– David Pawson, Unlocking the Bible
Isaiah is (also) fascinating because of the way the book has been arranged in our Bibles. The chapter headings in the Bible are not inspired. (I wish we had a Bible without chapter and verse numbers, because then we would know our Bibles according to the flow of thought, and not in an artificial way according to ‘texts’, as we do today. For at least 1,100 years the Christian Church had Bibles without any chapter and verse numbers.)
But whoever divided Isaiah into chapters did a rather interesting thing, though I doubt whether it was deliberate. They divided the book into 66 chapters, the same number as the books of the Bible. Furthermore, they divided Isaiah into two distinct parts of 39 chapters and 27 chapters. It just happens that the Old Testament has 39 books and the New Testament 27.
Also, the message of the first 39 chapters summarizes the message of the Old Testament, and the message of the last 27 chapters summarizes exactly the message of the New Testament! The second part of Isaiah (i.e. chapter 40) begins with the voice crying in the wilderness, ‘Prepare the way for the Lord’ – words later used by John the Baptist. It moves on to a servant of the Lord who is anointed by the Holy Spirit, dies for the sins of his people, and is raised and exalted after his death. It then moves on to the declaration that ‘You shall be my witnesses to the ends of the earth’, and it finishes up with God saying, ‘I am making all things new. I create a new heaven and a new earth.’
In other words, if someone took the whole Bible and squeezed it into one book, you’d finish up with the prophecy of Isaiah. It is the Bible in miniature.
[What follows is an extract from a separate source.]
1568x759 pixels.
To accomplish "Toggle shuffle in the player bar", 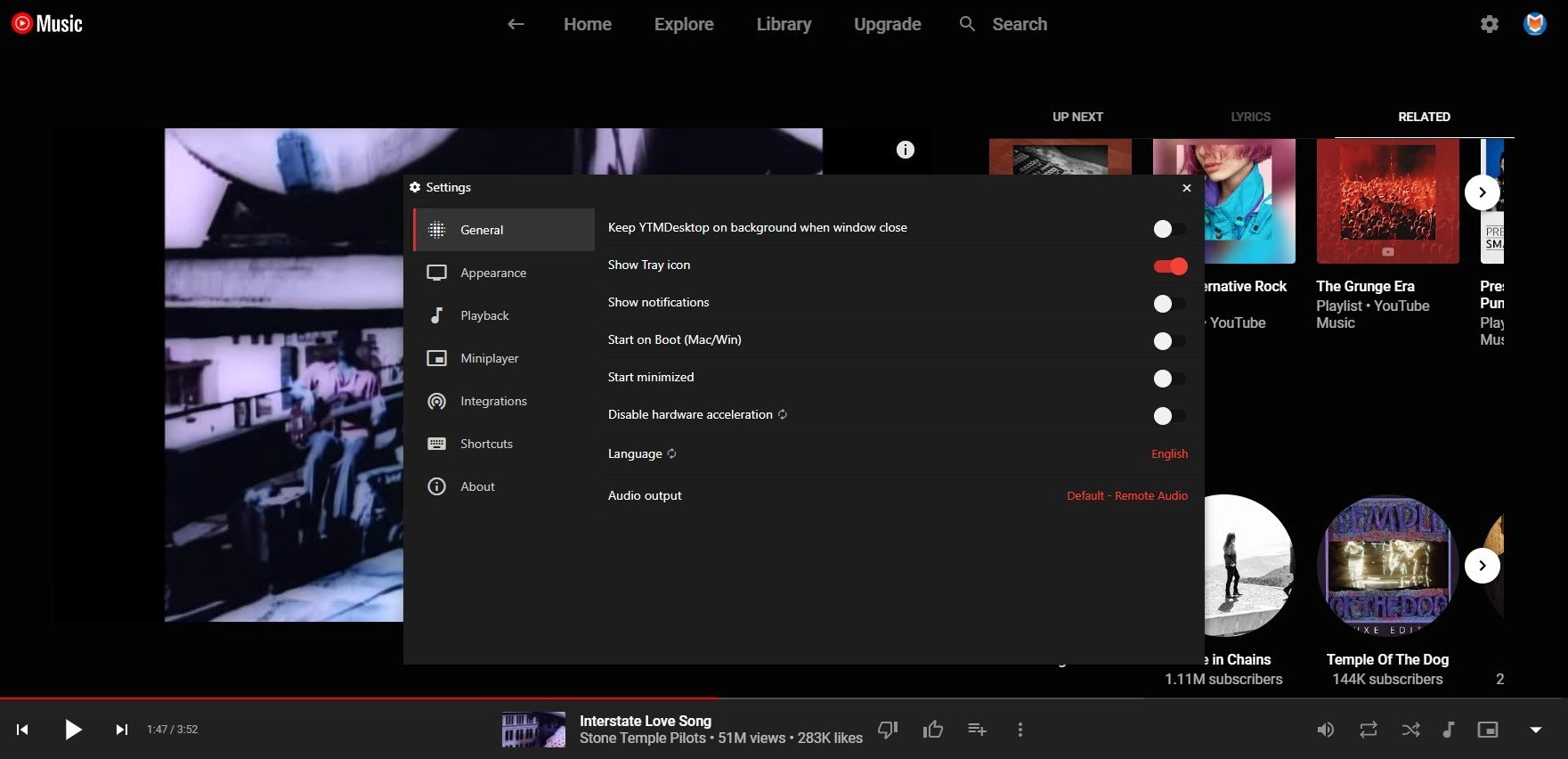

Even more remarkable is the fact that chapters 40-66 divide very clearly into three sections, each of nine chapters. So in chapters 40-48 the theme is comforting God’s people; in chapters 49-57 the theme is the Servant of the Lord, who dies and rises again; and chapters 58-66 are about the future glory.
Furthermore, each of these sections of nine chapters divides into three sections of three chapters. If you take the middle three there are three very clear sections; 49-51, 52-54 and 55-57. If you take the middle section (chapters 52-54), and the middle verse of the middle chapter of that middle section, you come to the key verse in the book: ‘He was pierced for our transgressions, he was crushed for our iniquities; the punishment that brought us peace was upon him, and by his wounds we are healed’ (53:5). None of this is inspired as such, but it is remarkable that even the central verse of the second section should sum up the central theme of the New Testament.
Good insights, some of which I hadn’t noticed. But additionally, I have found a correspondence between each book of the Bible and its chapter in Isaiah (e.g. Genesis with chapter 1, Exodus with chapter 2, etc…all 66. I’m sure I am not the only one who has noticed, but thought i would share that with you. In fact, Isaiah 1:2-9 matches well Gen 1-9.